I was utterly blown away by how quickly a former craft store was transformed into a pop-up medical facility, structured down to the last detail to ensure patient safety and comfort. Volunteers took temperatures, registered patients, and provided assistance wherever needed. Clinical volunteers, many doing this in addition to their paid jobs, vaccinated patients and oversaw the post-vaccination waiting area. A young woman interpreter accompanied Spanish-speaking patients throughout the entire process, offering explanations and reassurance.
During this past year, I have been holed up in my house, watching the pandemic unfold on a screen. But getting just a tiny glimpse of how we have come together to fix this nightmare was a revelation. I mean, who figured all this out in such a short time? Transforming empty stores, installing wi-fi networks and computers, providing security for vaccine transport, creating appointment websites, organizing hundreds of volunteers, making sure all of the paperwork is correct– the list is endless. And this is happening in communities all across the country. A year ago, even six months ago, we had no idea that we’d be vaccinating the entire population, let alone developing a plan about how to do it.

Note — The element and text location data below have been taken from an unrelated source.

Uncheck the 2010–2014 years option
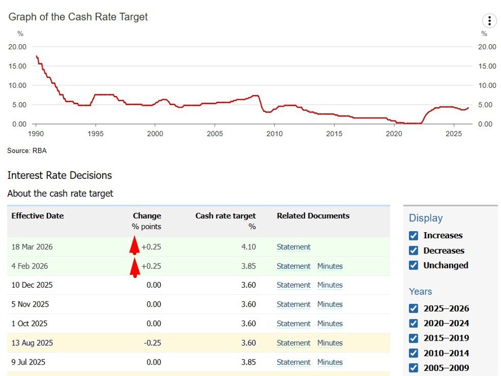Viewport: 501px width, 376px height. [x=414, y=353]
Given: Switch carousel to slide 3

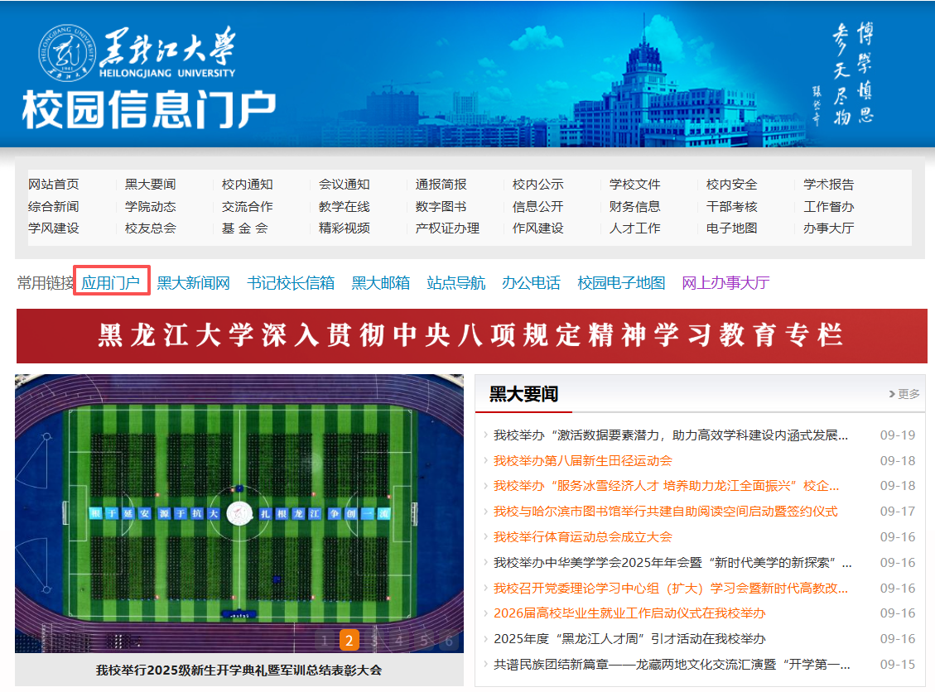Looking at the screenshot, I should pyautogui.click(x=374, y=640).
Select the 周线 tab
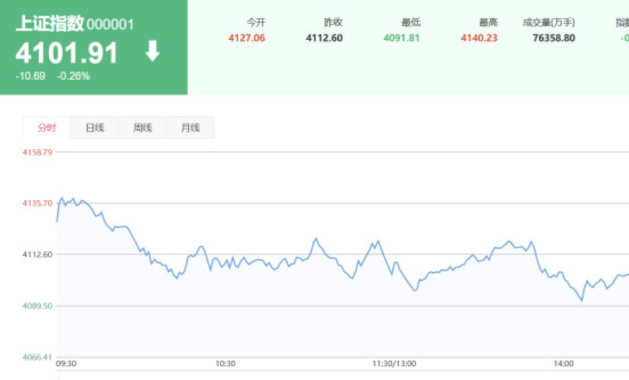The image size is (629, 380). [142, 128]
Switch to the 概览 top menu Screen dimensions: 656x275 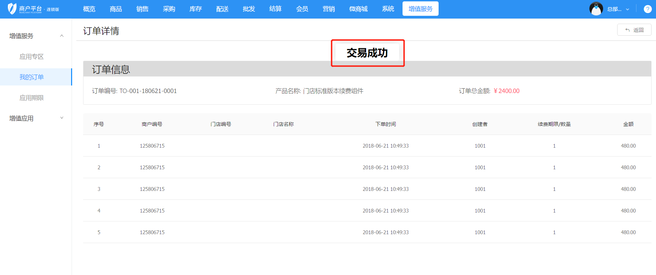(x=89, y=9)
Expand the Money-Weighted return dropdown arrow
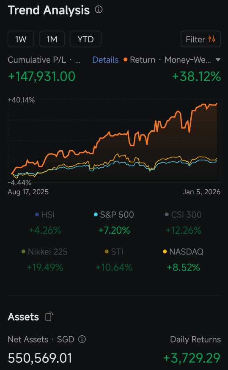Image resolution: width=228 pixels, height=370 pixels. (x=218, y=60)
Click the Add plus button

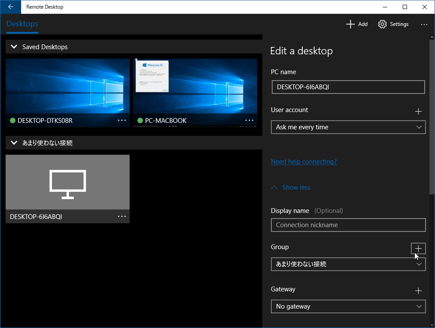[357, 24]
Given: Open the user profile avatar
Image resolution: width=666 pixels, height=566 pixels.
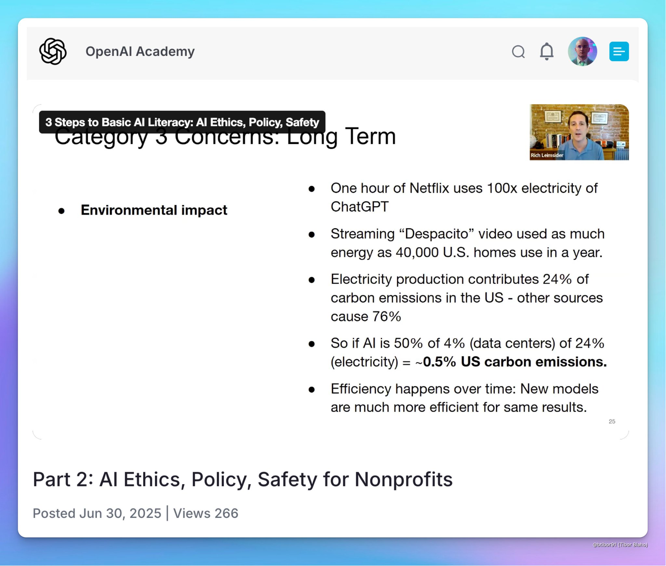Looking at the screenshot, I should pos(582,51).
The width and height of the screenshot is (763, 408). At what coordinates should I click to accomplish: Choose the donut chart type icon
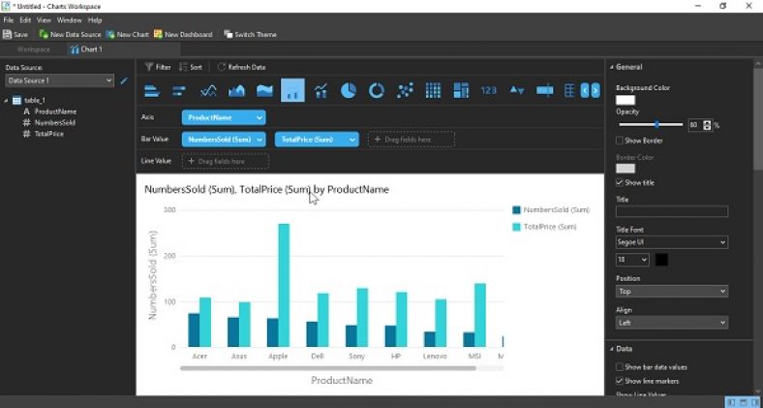(x=376, y=90)
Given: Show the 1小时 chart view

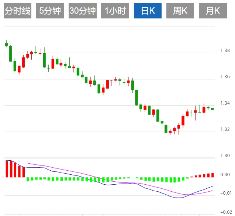Looking at the screenshot, I should pyautogui.click(x=115, y=11).
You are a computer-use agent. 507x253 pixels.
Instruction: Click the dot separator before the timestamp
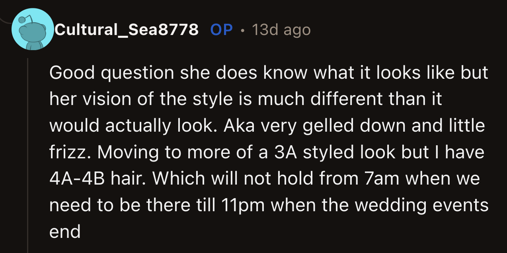click(243, 30)
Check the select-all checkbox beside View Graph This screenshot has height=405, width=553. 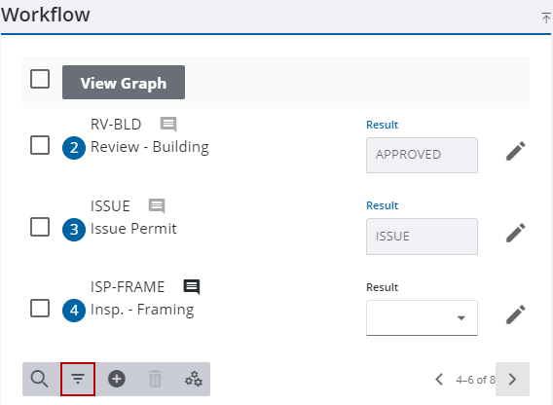coord(40,79)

What I saw on my first day as a Hope Squad volunteer was nothing short of a miracle, and I will admit, I struggle with those who whine and criticize the efforts being made by our government, flawed as it may be. There are hundreds of thousands of dedicated people–from the brilliant researchers who developed the vaccines to the lovely gentleman providing wheelchair assistance at the local center who are helping to save lives every single day. I think in this world of “if-it’s-not-my-political-party-it-has-to-be-wrong” attitude, it’s easy to lose sight of what we’re actually accomplishing together as a country.
The Hope Squad is great branding and a catchy name to encourage volunteerism. But it also describes what I saw taking place in a former AC Moore store a few miles from where I live. It didn’t matter who you were or what the hat you were wearing said—if you had an appointment, you were warmly welcomed and received a life-saving vaccination. If you didn’t have an appointment, information was provided to help you get one. Everyone who entered was treated with kindness, respect, and understanding. The faces I saw coming through those doors reflected anxiety and apprehension but also relief and gratitude. Having the opportunity to experience this first-hand gave me hope in a year that’s felt bleak and depressing in so many ways.